Cuenta cuántas líneas de abajo contienen la cadena "beside", distinguiendo entre mayúsculas y minúsculas. Responde solo con el número.

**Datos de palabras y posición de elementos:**
┄┄┄┄┄┄┄┄┄┄
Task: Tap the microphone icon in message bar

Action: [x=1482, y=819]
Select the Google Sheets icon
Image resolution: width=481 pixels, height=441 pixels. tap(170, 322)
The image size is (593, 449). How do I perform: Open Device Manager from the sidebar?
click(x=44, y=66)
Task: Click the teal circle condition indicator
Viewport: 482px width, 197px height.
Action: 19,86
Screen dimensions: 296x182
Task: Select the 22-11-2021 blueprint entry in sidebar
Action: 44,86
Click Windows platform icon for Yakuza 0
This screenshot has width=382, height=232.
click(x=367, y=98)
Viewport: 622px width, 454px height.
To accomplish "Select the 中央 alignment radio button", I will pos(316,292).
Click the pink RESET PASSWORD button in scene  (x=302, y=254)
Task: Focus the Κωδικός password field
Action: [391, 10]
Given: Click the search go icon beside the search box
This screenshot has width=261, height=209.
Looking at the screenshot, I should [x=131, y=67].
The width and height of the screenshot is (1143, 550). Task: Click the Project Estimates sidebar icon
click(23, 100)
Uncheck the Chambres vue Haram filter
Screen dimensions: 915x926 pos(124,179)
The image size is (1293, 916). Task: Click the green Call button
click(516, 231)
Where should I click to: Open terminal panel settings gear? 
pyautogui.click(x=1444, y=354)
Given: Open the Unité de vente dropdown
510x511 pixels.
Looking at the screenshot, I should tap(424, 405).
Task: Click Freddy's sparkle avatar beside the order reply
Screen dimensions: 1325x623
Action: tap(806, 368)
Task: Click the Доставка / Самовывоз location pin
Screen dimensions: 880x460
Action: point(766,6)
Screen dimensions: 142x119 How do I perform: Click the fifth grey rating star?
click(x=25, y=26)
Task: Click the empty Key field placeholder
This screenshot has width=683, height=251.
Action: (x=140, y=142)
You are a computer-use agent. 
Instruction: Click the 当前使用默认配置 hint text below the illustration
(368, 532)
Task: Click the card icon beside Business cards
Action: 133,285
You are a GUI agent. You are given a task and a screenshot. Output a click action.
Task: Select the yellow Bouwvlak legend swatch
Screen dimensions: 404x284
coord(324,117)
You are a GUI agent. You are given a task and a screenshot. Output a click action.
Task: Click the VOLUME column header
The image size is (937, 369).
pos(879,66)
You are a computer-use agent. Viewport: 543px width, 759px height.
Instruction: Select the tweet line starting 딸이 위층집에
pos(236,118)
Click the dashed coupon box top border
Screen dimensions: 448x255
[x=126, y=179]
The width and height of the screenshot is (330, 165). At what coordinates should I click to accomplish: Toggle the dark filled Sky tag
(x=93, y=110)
┄┄┄┄┄┄┄┄┄┄
**SOLUCIÓN:**
3